I was wrong: the device is also using packed binary-decimal encoding, and only using 3 out of the 4 nibbles for that. So, looking at the full code, it only uses 12 out of 16 bits for the value, and then (2 out of) the remaining 4 bits for the sign:
temp = (bytes[8] & 0x0F) * 100;
temp += ((bytes[9] & 0xF0) >> 4 ) * 10;
temp += bytes[9] & 0x0F;
if( bytes[8] & 80)
temp /= -10;
else
temp /= 10;
Aside: this also implies that the temperature range is only -99.9 thru 99.9. What a weird encoding. (Two bytes could easily store a much larger range from -32,768 thru 32,767, and would need less magic to decode.)
Now, the decimal value 80 translates to the binary bit pattern %01010000
(whereas the hexadecimal 0x80 is binary %10000000
). In the manual, it says:
Temperature:
- 1. character indicates negative or positive temperature (0 – positive, 1 – negative)

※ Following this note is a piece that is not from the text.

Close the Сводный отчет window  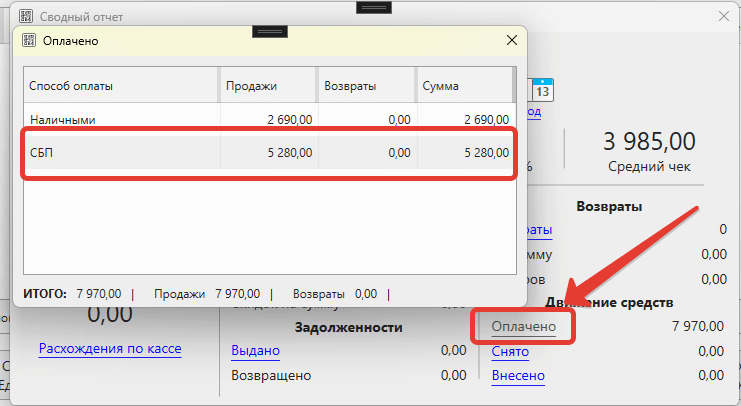pos(724,17)
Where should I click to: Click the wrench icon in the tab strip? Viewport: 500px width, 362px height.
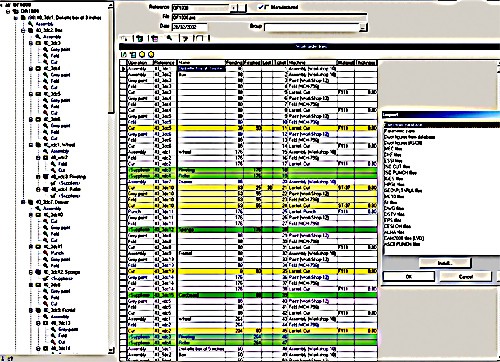(170, 38)
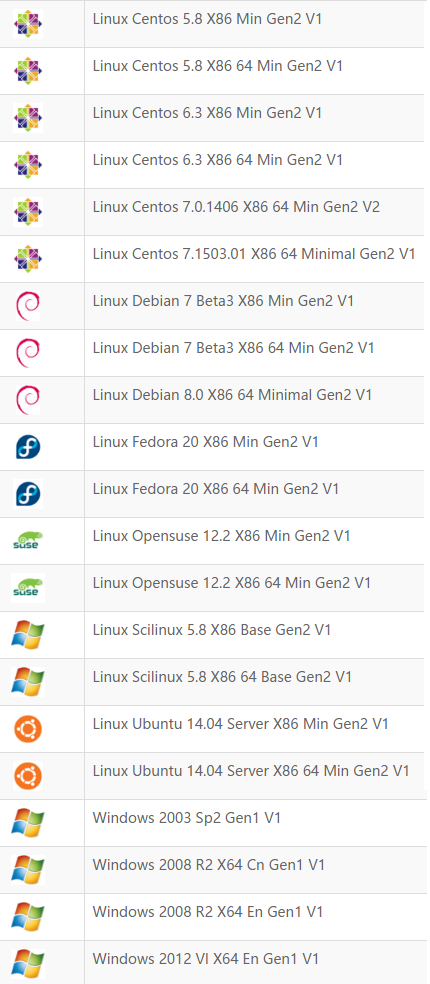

- 2. and 3. character is integer part of temperature
- 4. character is fractional part of temperature
So, it seems only the rightmost bit of those 4 leftmost bits matters. (Binary %00010000
, or decimal 16, or hexadecimal 0x10.) Indeed, “a character” 1 matches one of the two bits in the decimal value 80, not caring about the other bit.
Still: it smells that the bit pattern has 2 ones! (And that a decimal constant is used, while hexadecimal constants are used for all other bitwise operators in that example.) So don’t just test for negative temperatures; bugs like this would especially affect positive values that erroneously happen to match that bit pattern.
In short: I guess it will work as expected, though I would have used the more strict and less confusing bit pattern 0x10 (also reserving the other 3 bits for future use).